My partner-in-quarantine and I were preparing a Bolognese sauce. He put the aromatics in the pan to sauté — but they weren’t aromatic. I stuck my face way too close to the sputtering garlic and onion pieces and detected … nothing. It was the strangest thing: I knew, from memory, how it was supposed to smell, but I couldn’t get my nose to grasp it.
We made the rest of the sauce, adding beef, butter, tomatoes and so on. Still, nothing.
“Let’s add fish sauce!” I suggested, like I always do. (Fish sauce makes everything better.) I opened the bottle, gave it a whiff — like, a proper, full-extent-of-my-lungs inhale, and … zilch.
Desperate for some kind of sensation, I shoveled a spoonful of the sauce into my mouth. I could feel its hot temperature, chunky texture and overall saltiness but, according to my taste buds, it could have been oatmeal.
According to this report, 30% of positive cases of COVID-19 in South Korea, where testing is widespread, showed this symptom; and in Germany, nearly 70% of its confirmed cases experience it.
Dr. James C. Denneny III, CEO of the American Academy of Otolaryngology, head and neck surgery (AAO-HNS), told me over email that anosmia is caused by the viral illness damaging the receptor fibers of the olfactory nerve responsible for smell and influencing taste.
But because I’m not exhibiting severe symptoms (just a low-grade fever and some achiness), I’m not going to get tested. I’m just going to operate under the assumption I have it, quarantining in my apartment for the near future. I feel very lucky because, compared to the lethalness of the virus, my symptoms are very mild. Given that people are dying and losing their jobs because of this pandemic, I know that my inability to discern wine from vinegar isn’t a huge deal.
COVID-19-related ansomnia is, for the most part, believed to be temporary.
“Current reports have indicated as few as three to five days, up to several weeks after recovery for those patients who do get recovery of their smell,” said Denneny. But, he added, “There are those who do not recover and are left with a permanent alteration of smell and possibly taste.”
(For my own sanity, I’m just going to pretend he didn’t say that last bit.)
Though my symptoms are far from debilitating, it does feel particularly ruthless — when I’m already deprived of in-person interaction and the outdoors in general — to also lose the thing that was bringing me the most joy: tasting food.

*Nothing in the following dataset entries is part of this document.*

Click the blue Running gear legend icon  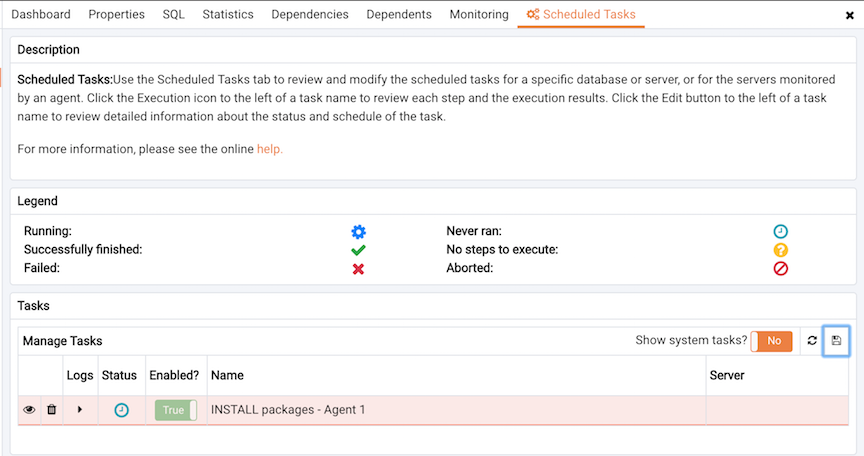pos(358,231)
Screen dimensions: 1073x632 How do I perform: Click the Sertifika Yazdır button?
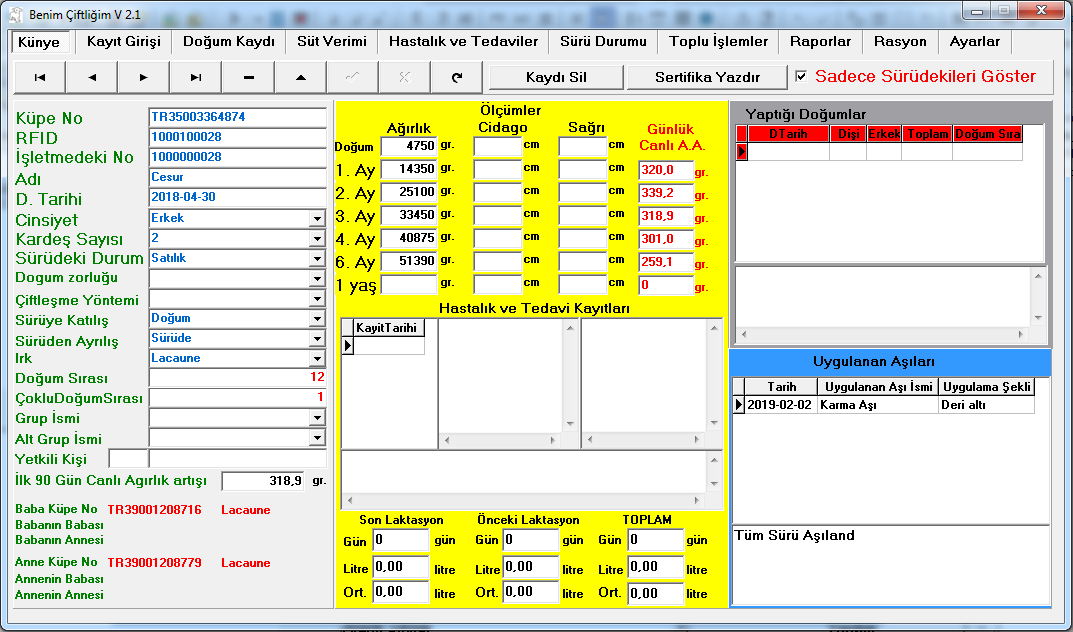click(x=707, y=77)
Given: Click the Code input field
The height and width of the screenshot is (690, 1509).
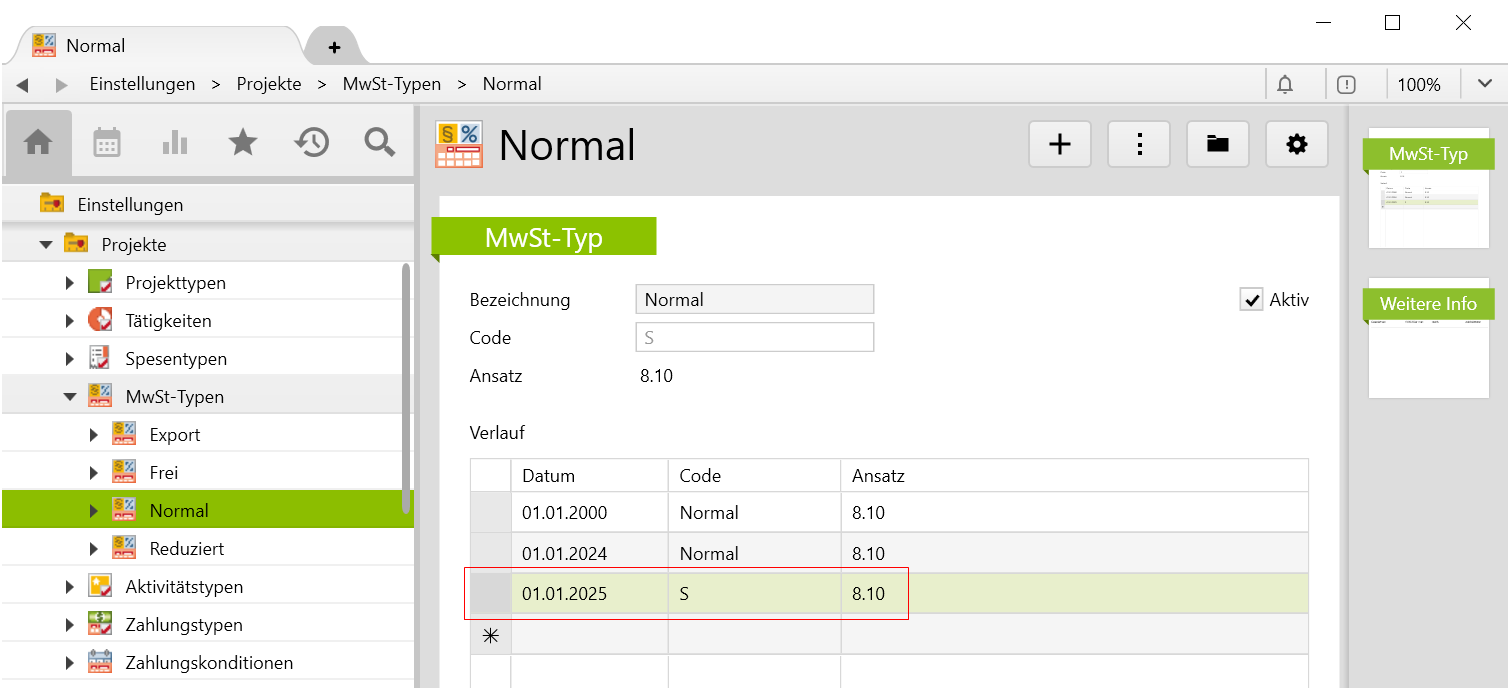Looking at the screenshot, I should pos(754,338).
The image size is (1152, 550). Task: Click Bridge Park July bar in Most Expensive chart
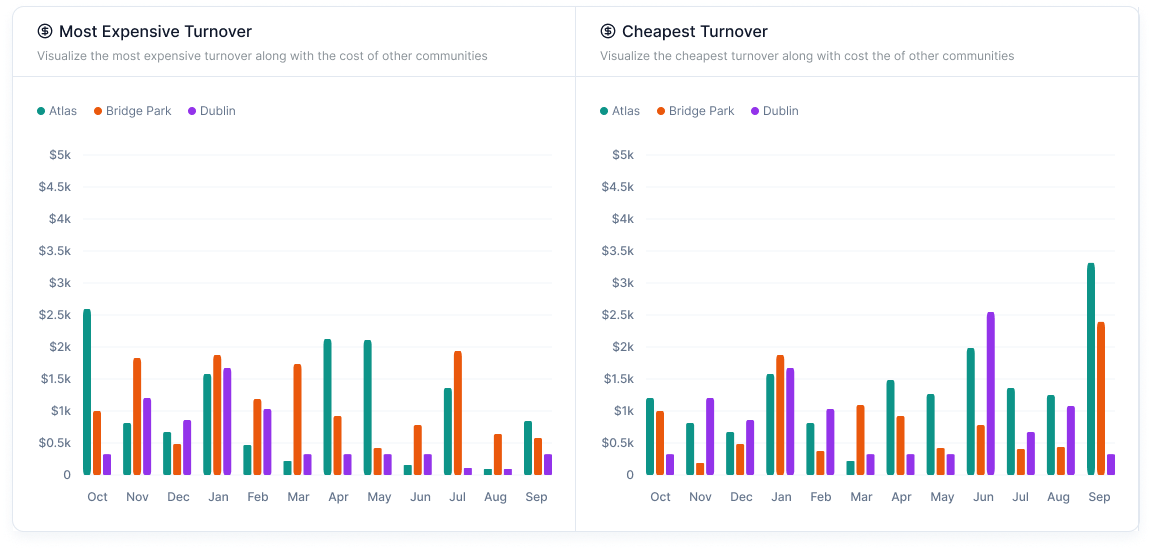(x=458, y=413)
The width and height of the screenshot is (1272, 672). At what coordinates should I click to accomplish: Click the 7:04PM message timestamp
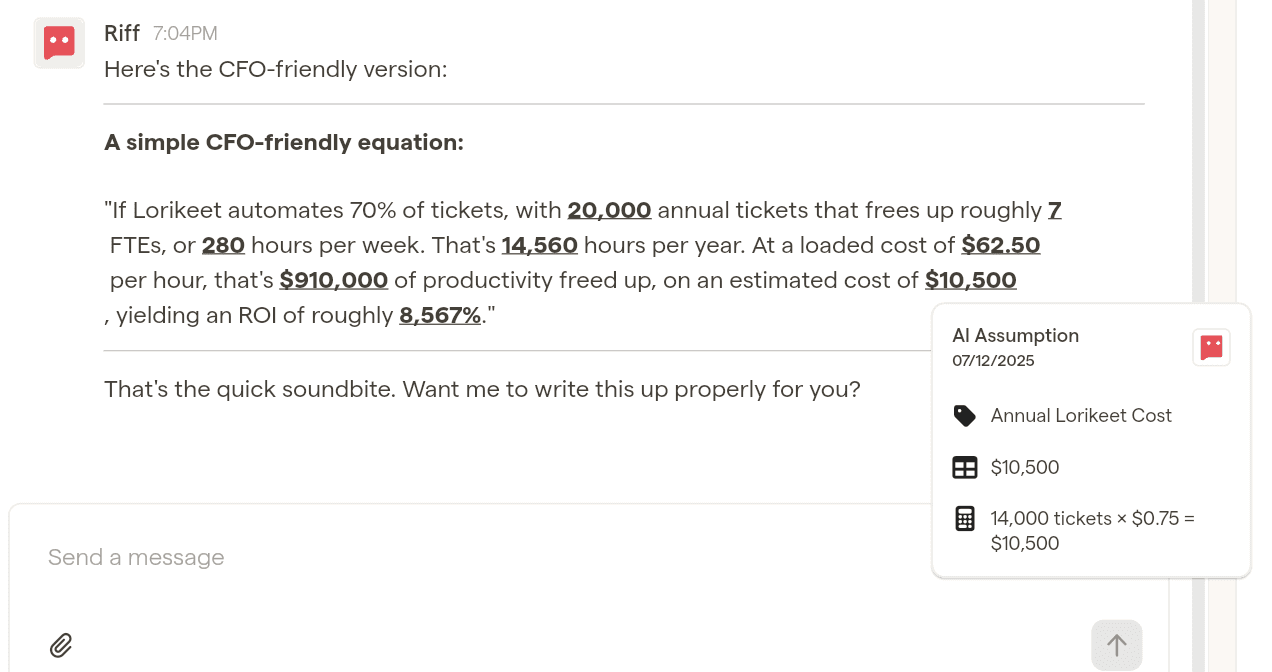[x=185, y=34]
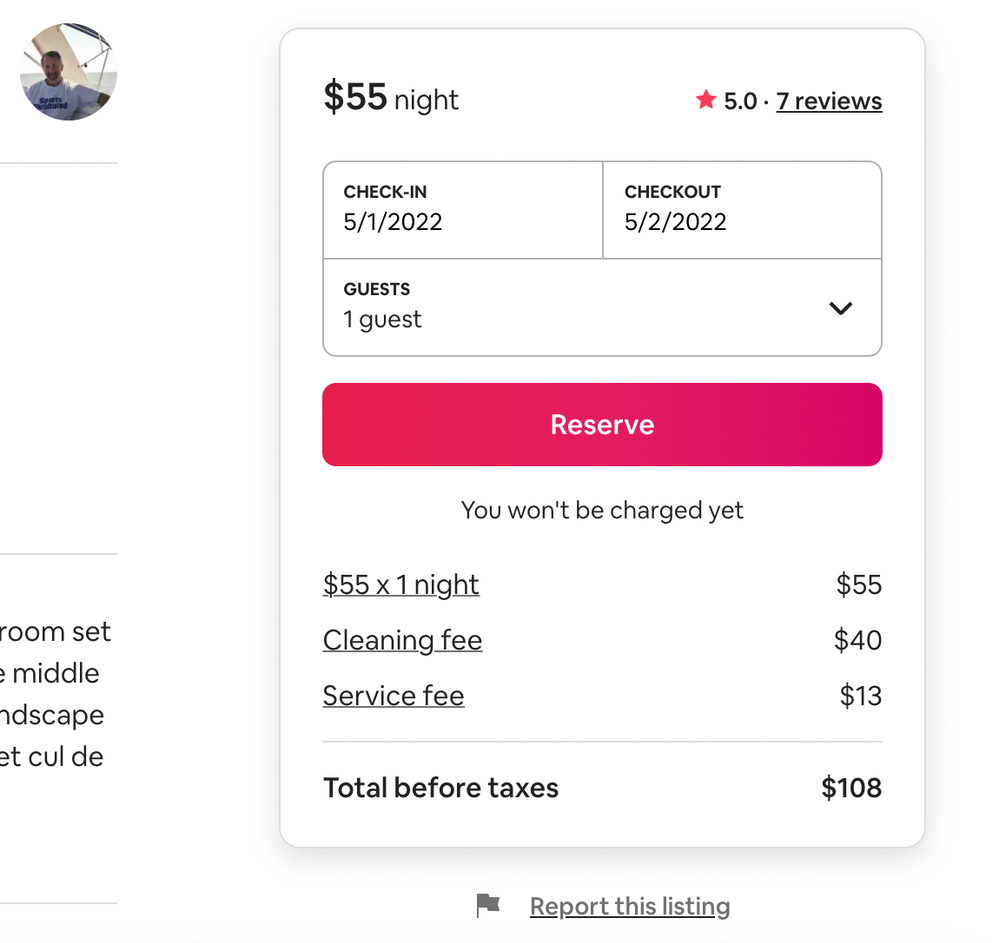The image size is (999, 943).
Task: Click the $55 x 1 night breakdown link
Action: (x=401, y=585)
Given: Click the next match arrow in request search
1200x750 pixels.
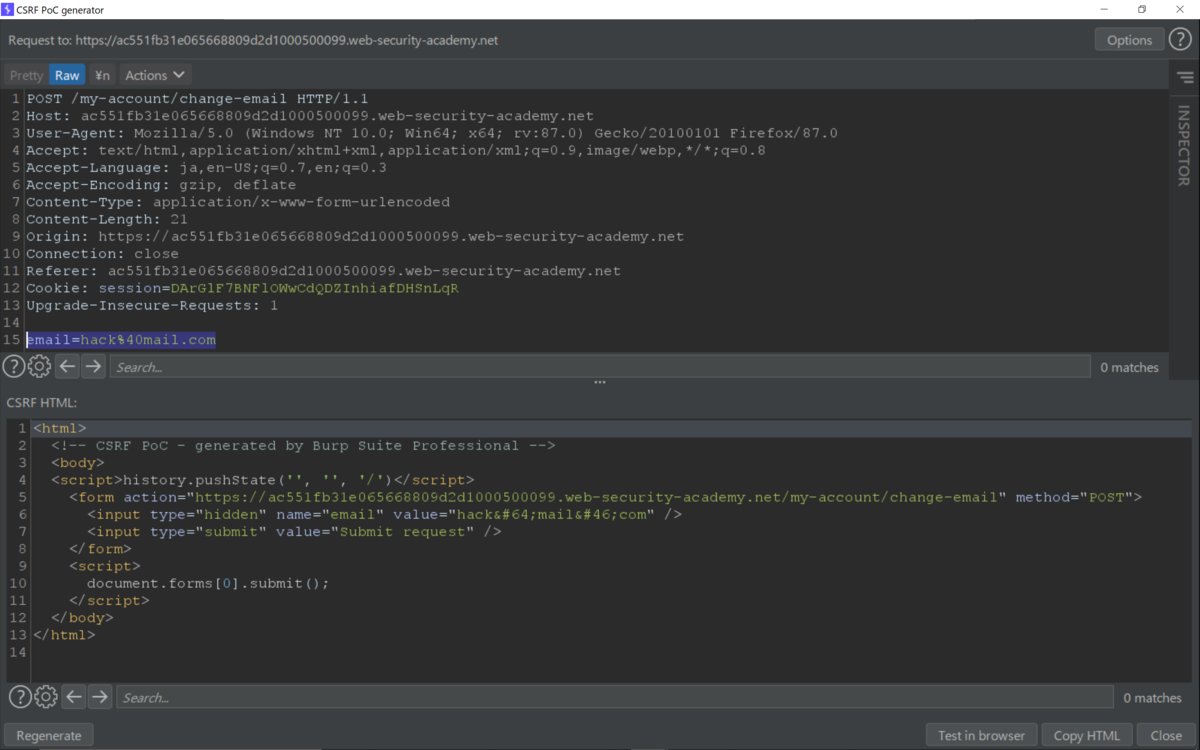Looking at the screenshot, I should pos(93,366).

Aside from writing about food for a living (I’m a food writer and editor), I enjoy cooking on a daily basis. Like so many people around the world right now stocking up on non-perishables, learning to bake bread or taking virtual cooking lessons, I turn to food for refuge. I can still cook, yes, but the joy of breathing in the fumes, tasting and altering it as I go, and then finally sitting down to savor it, is gone. I try to close my eyes and imagine how it tastes, which helps a little, but ultimately, I could just as well be eating cardboard.
My friend Justin lost his senses of smell and taste last Thursday. “I was drinking coffee, maybe my third cup, and it stopped tasting like anything,” he told me. “Then I started to feel a bit achy, like I had a head cold.”
Another friend of mine, Rachel, had a similar experience on Thursday — but she was eating noodles when she realized it. “It’s weird because there’s no congestion trigger to make you understand why,” she said. “I was eating peanut butter noodles and realized I could be eating spaghetti Bolognese and wouldn’t notice the difference. You can differentiate between cold and hot and consistency but nothing else.”
They both agreed that it completely took the enjoyment out of eating and drinking, which was also what was bringing them the most joy during isolation.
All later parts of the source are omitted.